Trophic Modes of Moss-associated Macrofungi Galerina and Rickenella and Their Impact on Moss Mycobiome
Chia-An Cho1,2, Wen-Yuan Kao1 and Ko-Hsuan Chen2*
1Institute of Ecology and Evolutionary Biology, National Taiwan University, Taipei, Taiwan
2Biodiversity Research Center, Academia Sinica, Taipei, Taiwan
Our study focuses on Rickenella fibula and one species of Galerina that fruit on the moss Plagiomnium acutum, to understand moss-fungal interaction. We aim to address the following questions: (1) Do R. fibula and Galerina sp. grow inside P. acutum? (2) Are there carbon or nitrogen exchanges between P. acutum and these two fungi? (3) Do R. fibula and Galerina sp. cause physiological changes in P. acutum? (4) Are the mycobiome compositions of P. acutum bearing Galerina sp. and R. fibula different? Through histological sectioning and DNA sequencing, we found that both Galerina sp. and R. fibula grew inside P. acutum, primarily in the rhizoid tissues. Then, we compared the natural abundance of carbon (𝛅13C) and nitrogen (𝛅15N) stable isotopes from fruiting bodies of Galerina sp. and R. fibula with P. acutum. Both fungi had more negative 𝛅13C values than P. acutum, suggesting they may obtain carbohydrates from the living moss.
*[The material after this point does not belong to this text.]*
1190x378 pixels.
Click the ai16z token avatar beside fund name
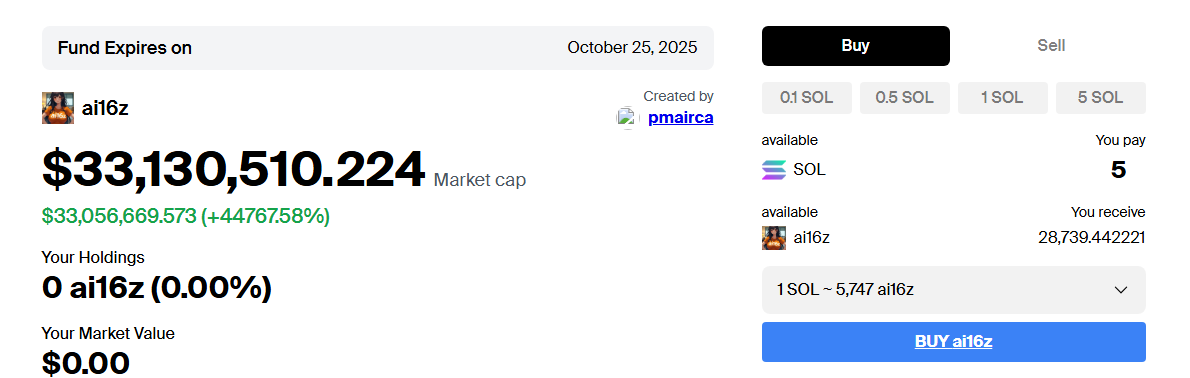[x=58, y=108]
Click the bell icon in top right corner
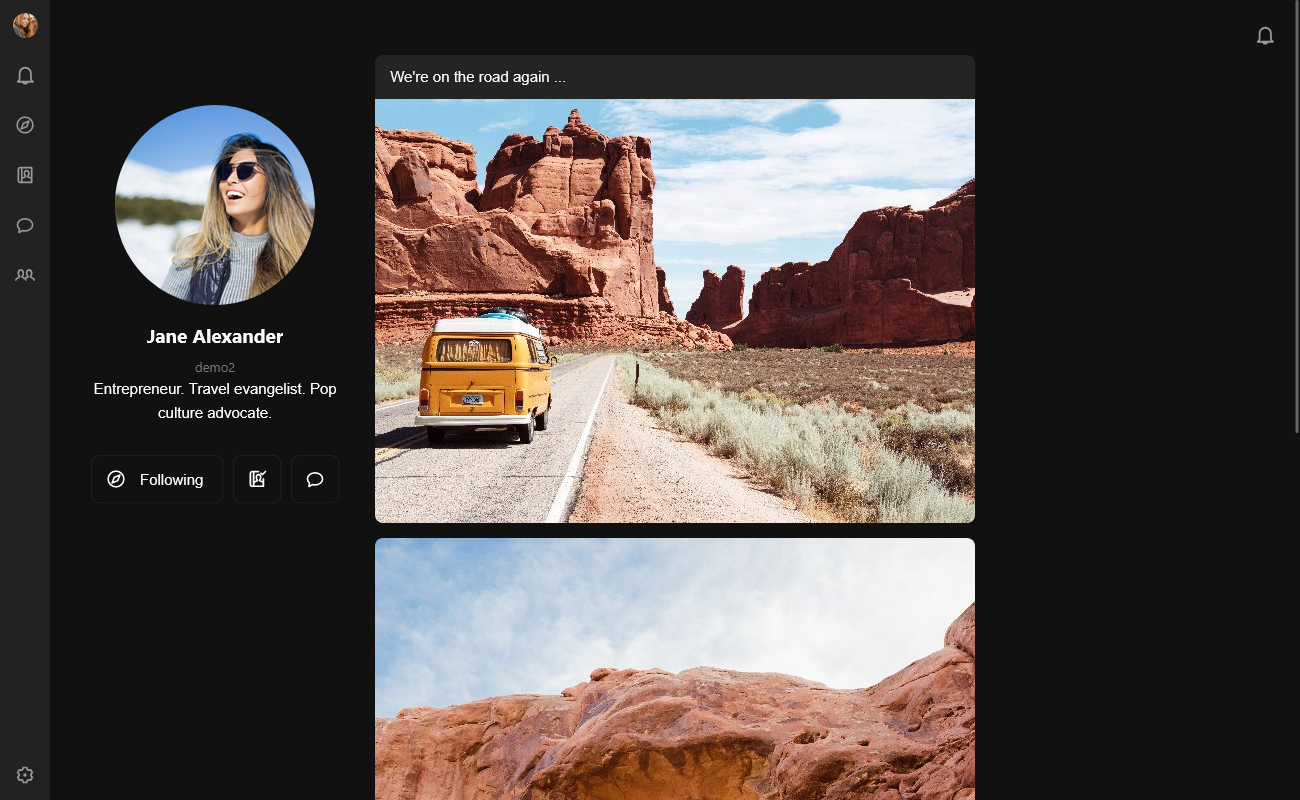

However, we found no evidence indicating that these fungi provide nitrogen to the moss. According to the chlorophyll fluorescence measurements, these two fungi did not negatively affect the photosynthetic potential of the moss. Finally, amplicon sequencing revealed distinct mycobiomes in R. fibula-bearing and Galerina sp.-bearing moss rhizoids. In conclusion, both Galerina sp. and R. fibula are weak parasitic endophytes of P. acutum and affect mosses’ mycobiome assemblies. Various lines of our investigation highlight that the interaction between moss-associated fungi and mosses may be more closely intertwined than previously thought.